[Opening EXTRACTED INFORMATION section]

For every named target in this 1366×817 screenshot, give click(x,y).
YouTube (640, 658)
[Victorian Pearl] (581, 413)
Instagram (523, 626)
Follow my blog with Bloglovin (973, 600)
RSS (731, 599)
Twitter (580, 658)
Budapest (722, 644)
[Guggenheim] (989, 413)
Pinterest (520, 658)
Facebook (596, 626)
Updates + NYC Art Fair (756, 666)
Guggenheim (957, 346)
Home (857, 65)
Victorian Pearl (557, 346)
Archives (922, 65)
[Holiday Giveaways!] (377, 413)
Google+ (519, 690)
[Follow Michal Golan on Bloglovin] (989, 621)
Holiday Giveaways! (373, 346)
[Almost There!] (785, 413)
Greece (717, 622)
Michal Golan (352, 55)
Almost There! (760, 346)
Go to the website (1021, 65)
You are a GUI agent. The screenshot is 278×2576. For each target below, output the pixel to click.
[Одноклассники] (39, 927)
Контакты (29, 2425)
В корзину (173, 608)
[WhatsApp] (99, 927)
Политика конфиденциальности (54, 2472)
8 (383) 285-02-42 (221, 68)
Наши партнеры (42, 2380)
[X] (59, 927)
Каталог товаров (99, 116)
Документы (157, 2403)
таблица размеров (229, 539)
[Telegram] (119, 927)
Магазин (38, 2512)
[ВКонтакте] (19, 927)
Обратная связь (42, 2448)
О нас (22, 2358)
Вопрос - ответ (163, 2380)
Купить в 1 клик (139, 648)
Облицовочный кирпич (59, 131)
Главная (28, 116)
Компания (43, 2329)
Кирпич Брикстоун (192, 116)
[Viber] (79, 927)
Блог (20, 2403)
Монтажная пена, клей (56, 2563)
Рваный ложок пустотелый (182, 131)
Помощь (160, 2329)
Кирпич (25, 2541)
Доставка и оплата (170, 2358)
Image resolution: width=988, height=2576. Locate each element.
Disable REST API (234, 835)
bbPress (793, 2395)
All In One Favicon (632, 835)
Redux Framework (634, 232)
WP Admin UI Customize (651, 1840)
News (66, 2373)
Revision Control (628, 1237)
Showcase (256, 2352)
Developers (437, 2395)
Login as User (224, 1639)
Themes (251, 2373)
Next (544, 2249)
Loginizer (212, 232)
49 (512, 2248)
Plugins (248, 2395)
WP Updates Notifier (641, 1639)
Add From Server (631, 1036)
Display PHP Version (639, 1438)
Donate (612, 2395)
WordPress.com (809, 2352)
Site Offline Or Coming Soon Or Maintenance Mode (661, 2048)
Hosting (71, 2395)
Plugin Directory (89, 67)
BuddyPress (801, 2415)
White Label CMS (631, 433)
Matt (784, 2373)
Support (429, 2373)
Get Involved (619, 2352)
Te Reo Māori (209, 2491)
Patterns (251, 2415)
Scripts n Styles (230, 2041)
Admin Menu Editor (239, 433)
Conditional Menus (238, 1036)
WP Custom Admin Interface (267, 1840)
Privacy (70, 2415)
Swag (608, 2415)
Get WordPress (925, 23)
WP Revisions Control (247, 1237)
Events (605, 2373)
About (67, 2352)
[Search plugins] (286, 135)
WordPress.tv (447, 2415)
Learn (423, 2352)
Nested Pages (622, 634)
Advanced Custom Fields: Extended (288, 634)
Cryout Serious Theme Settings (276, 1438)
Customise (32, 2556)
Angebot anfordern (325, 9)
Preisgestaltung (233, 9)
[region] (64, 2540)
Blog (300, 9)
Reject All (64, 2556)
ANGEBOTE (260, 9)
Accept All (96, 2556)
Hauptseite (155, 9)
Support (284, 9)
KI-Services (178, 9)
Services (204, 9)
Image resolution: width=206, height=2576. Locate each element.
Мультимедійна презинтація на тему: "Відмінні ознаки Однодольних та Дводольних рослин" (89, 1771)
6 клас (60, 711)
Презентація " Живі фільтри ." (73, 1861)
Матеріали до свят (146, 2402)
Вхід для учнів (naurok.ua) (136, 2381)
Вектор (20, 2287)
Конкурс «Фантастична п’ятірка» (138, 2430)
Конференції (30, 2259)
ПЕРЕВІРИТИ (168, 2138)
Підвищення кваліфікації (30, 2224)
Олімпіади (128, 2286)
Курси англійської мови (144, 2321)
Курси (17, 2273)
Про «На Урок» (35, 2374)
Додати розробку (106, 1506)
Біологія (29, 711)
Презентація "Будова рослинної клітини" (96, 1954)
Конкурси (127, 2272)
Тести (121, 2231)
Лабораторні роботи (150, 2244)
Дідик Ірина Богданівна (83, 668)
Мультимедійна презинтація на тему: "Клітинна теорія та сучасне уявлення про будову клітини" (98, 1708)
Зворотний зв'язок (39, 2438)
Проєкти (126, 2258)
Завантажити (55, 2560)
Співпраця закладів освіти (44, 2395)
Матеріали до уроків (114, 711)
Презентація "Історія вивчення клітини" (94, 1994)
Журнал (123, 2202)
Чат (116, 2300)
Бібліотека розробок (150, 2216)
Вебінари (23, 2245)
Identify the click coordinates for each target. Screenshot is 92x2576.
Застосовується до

[Closing EXTRACTED INFORMATION section]

WORK ORDER » Quote the listing above, but only from the line that shows "Олімпіади (128, 2286)" through the line that shows "Вебінари (23, 2245)".

PROBLEM SOLUTION »
Олімпіади (128, 2286)
Курси англійської мови (144, 2321)
Курси (17, 2273)
Про «На Урок» (35, 2374)
Додати розробку (106, 1506)
Біологія (29, 711)
Презентація "Будова рослинної клітини" (96, 1954)
Конкурси (127, 2272)
Тести (121, 2231)
Лабораторні роботи (150, 2244)
Дідик Ірина Богданівна (83, 668)
Мультимедійна презинтація на тему: "Клітинна теорія та сучасне уявлення про будову клітини" (98, 1708)
Зворотний зв'язок (39, 2438)
Проєкти (126, 2258)
Завантажити (55, 2560)
Співпраця закладів освіти (44, 2395)
Матеріали до уроків (114, 711)
Презентація "Історія вивчення клітини" (94, 1994)
Журнал (123, 2202)
Чат (116, 2300)
Бібліотека розробок (150, 2216)
Вебінари (23, 2245)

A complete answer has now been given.